CFWheels adopts a Rails-style naming conventions for database tables and model files. Think of a database table as a collection of model objects; therefore, it is named with a plural name. Think of a model object as a representation of a single record from the database table; therefore, it is named with a singular word.

For example, a user model represents a record from the users database table. CFWheels also recognizes plural patterns like binary/binaries, mouse/mice, child/children, etc.

Like controller files, models are also CFCs and are named in PascalCase. They are stored in the models folder. So the user model would be stored at models/User.cfc.

For instructions on overriding database naming conventions, refer to documentation for the table() function and the chapter on Object Relational Mapping.

Everything in the Database Is Lowercase

In your database, both table names and column names should be lowercase. The customersegments table could have fields called title, regionid, and incomelevel, for example.

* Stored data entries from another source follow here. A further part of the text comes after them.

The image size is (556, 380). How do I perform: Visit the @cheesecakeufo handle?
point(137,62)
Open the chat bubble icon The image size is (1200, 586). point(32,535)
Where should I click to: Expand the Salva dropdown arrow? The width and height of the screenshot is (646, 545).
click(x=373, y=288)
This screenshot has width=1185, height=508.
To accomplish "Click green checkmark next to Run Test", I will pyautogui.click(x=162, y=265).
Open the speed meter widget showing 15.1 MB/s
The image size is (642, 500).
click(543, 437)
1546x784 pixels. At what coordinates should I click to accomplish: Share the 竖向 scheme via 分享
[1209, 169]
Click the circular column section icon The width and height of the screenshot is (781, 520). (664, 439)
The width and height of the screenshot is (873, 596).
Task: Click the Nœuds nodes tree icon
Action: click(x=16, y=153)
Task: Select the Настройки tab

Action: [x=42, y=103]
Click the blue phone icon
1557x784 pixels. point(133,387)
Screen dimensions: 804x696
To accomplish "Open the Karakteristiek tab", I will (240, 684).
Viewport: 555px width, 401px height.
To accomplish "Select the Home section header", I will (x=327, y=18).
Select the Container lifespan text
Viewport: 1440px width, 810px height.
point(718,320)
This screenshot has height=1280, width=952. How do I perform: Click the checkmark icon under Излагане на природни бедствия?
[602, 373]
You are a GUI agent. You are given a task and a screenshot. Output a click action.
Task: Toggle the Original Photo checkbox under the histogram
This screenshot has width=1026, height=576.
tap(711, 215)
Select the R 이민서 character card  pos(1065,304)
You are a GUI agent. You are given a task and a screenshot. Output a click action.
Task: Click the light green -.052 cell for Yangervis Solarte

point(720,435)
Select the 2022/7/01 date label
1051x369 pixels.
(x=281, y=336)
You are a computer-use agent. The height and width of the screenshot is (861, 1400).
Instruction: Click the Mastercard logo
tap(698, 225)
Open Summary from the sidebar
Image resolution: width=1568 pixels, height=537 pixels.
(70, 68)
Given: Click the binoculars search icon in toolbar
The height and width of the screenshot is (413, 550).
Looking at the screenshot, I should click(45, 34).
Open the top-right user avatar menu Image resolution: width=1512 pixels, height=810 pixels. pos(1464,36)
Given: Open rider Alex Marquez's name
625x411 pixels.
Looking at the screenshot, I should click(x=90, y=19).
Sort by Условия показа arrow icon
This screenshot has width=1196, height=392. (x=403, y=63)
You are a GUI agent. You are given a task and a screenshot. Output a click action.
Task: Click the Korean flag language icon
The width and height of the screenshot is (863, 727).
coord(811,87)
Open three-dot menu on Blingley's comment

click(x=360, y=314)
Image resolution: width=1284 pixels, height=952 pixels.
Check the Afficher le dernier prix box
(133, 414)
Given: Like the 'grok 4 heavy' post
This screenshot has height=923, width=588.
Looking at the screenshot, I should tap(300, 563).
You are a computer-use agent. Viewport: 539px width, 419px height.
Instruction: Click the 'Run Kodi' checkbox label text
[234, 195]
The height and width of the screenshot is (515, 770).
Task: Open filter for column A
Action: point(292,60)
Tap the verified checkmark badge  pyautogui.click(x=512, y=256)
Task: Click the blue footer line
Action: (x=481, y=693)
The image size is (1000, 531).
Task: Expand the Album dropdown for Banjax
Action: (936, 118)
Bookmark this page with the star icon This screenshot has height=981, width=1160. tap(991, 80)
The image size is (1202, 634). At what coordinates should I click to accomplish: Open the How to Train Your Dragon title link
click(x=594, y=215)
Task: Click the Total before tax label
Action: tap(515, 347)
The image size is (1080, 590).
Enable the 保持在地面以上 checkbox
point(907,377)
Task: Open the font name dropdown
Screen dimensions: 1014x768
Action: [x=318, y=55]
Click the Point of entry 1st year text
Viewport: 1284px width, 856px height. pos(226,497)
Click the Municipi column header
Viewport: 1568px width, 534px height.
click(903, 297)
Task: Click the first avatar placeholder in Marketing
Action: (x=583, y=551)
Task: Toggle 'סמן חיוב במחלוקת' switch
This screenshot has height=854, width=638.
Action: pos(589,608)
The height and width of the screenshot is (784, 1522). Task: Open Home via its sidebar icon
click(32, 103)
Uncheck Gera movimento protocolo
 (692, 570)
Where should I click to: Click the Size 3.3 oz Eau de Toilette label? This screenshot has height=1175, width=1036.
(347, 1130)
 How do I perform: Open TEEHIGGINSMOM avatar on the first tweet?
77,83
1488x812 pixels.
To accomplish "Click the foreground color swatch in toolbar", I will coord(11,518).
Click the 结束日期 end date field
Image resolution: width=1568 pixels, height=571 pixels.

Because of CFML's case insensitive nature, we recommend that you refer to model names and corresponding properties in camelCase. This makes for easier readability in your application code.

In the customersegments example above, you could refer to the properties in your CFML as title, regionId, and incomeLevel to stick to CFML's Java-style roots. (Built-in CFML functions are often written in camelCase and PascalCase, after all.)

For information on overriding column and property names, refer to documentation for the property() function and the Object Relational Mapping chapter.

Configuration and Defaults

There are many default values and settings that you can tweak in CFWheels when you need to. Some of them are conventions and others are just configurations available for you to change. You can even change argument defaults for built-in CFWheels functions to keep your code DRYer.

For more details on what you can configure, read the Configuration and Defaults chapter.